The governor also urged the crowd to help the party’s candidates win control of the Legislature for the first time in more than three decades.
“Give me a Democratic majority in the Senate and we will fully fund mass transit, we will build more housing, and we will codify abortion rights into state law,” Shapiro said.
For Shapiro, the election year is more than an opportunity to win a second term: It’s a chance show his battleground-state political strength should he decide to run for president in 2028.
The U.S. House campaigns will put Pennsylvania on the front lines of Democratic efforts to retake control of Congress and block the last two years of Trump’s agenda.
Contested primaries in swing seats
Shapiro and national Democrats promoted their chosen candidates over progressive rivals, the latest example of a fissure that has divided the party as it grasps for a path back to power in Washington.
Three of the four swing districts had contested Democratic primaries, in addition to a wide-open contest in Philadelphia that will almost surely anoint the next seatholder. Those three swing districts are held by Republican U.S. Reps. Brian Fitzpatrick, Ryan Mackenzie and Scott Perry.
Shapiro and the House Democrats’ campaign arm, the Democratic Congressional Campaign Committee, teamed up to endorse the same candidate in each of the three contested primaries.
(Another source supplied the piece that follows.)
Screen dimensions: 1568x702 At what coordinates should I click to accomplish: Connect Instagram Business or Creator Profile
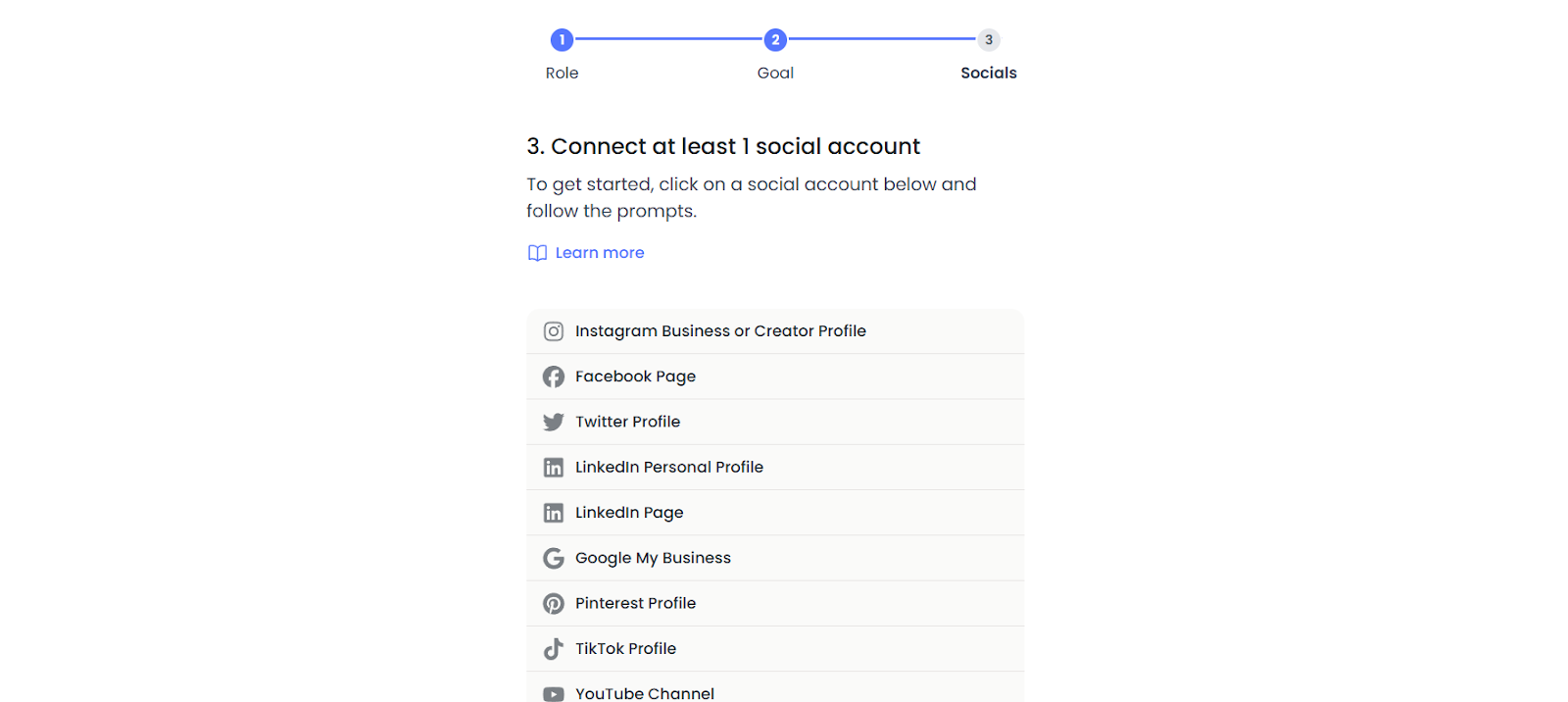(775, 331)
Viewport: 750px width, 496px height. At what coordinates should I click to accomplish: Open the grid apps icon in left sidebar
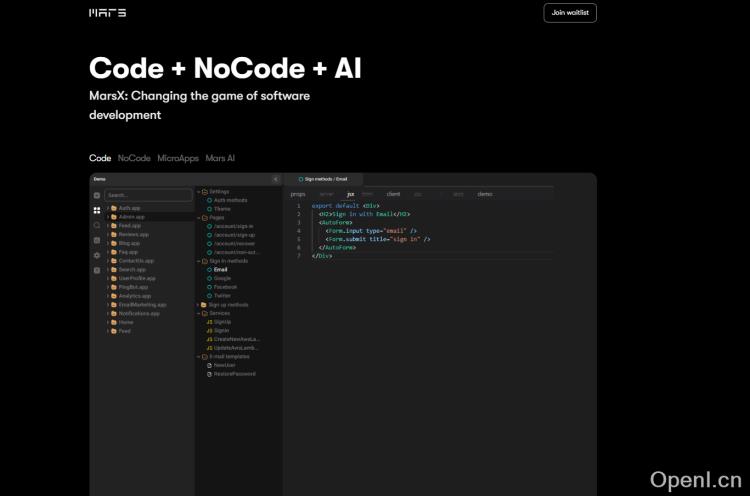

Washington U.S. Rep. Suzan DelBene, the chair of the DCCC, said the party wanted “top tier” candidates who were the strongest to take on Republican incumbents.
Two of those — Stelson and Harvie — faced opponents on the left, while Brooks was in a four-way primary contest.
Stelson, a former local television anchor and personality, beat Justin Douglas, a progressive minister and a Dauphin County commissioner.
In Fitzpatrick’s district in suburban Philadelphia, Harvie, a Bucks County commissioner, defeated Lucia Simonelli, a first-time candidate and climate activist.
Brooks will challenge Mackenzie in an Allentown-area seat. He beat former federal prosecutor Ryan Crosswell, former Northampton County executive Lamont McClure and former legislative aide Carol Obando-Derstine.
In the fourth swing district, Scranton Mayor Paige Cognetti was unopposed for the Democratic nomination to take on GOP U.S. Rep. Rob Bresnahan, who also was unopposed in the primary.
Democrats see opportunity
In 2018, the last midterm election cycle under Trump, Pennsylvania Democrats flipped four Republican-held congressional seats. In 2024, Perry and Mackenzie’s margins of victory were among the slimmest in that year’s House races — smaller than the margin by which Trump won those districts in the presidential election.
Fitzpatrick won more comfortably, but he is just one of three House Republicans elected in districts that also backed Democratic presidential candidate Kamala Harris.
Fitzpatrick and Perry are perennial targets of Democrats, and have survived repeatedly. However, Mackenzie is a freshman in his first reelection test.
Without Trump on the ballot, Democrats hoped they could capitalize on weaker Republican turnout. Shapiro won the same districts in 2022, and he’s on the top of the party’s ticket this year.
A Philadelphian will go to Washington
In Philadelphia, state Rep. Chris Rabb won the Democratic primary for a seat in Congress. Since no Republican sought that party’s nomination, Rabb is a shoo-in to succeed retiring Democratic Rep. Dwight Evans.
Rabb was endorsed by progressive stalwarts U.S. Rep. Alexandria Ocasio-Cortez of New York and online streamer Hasan Piker and drew financial backing from the Congressional Progressive Caucus.
Rabb bested Sharif Street, a state senator, former state party chairman and son of the city’s former two-term mayor, John F. Street, and Dr. Ala Stanford, a pediatric surgeon.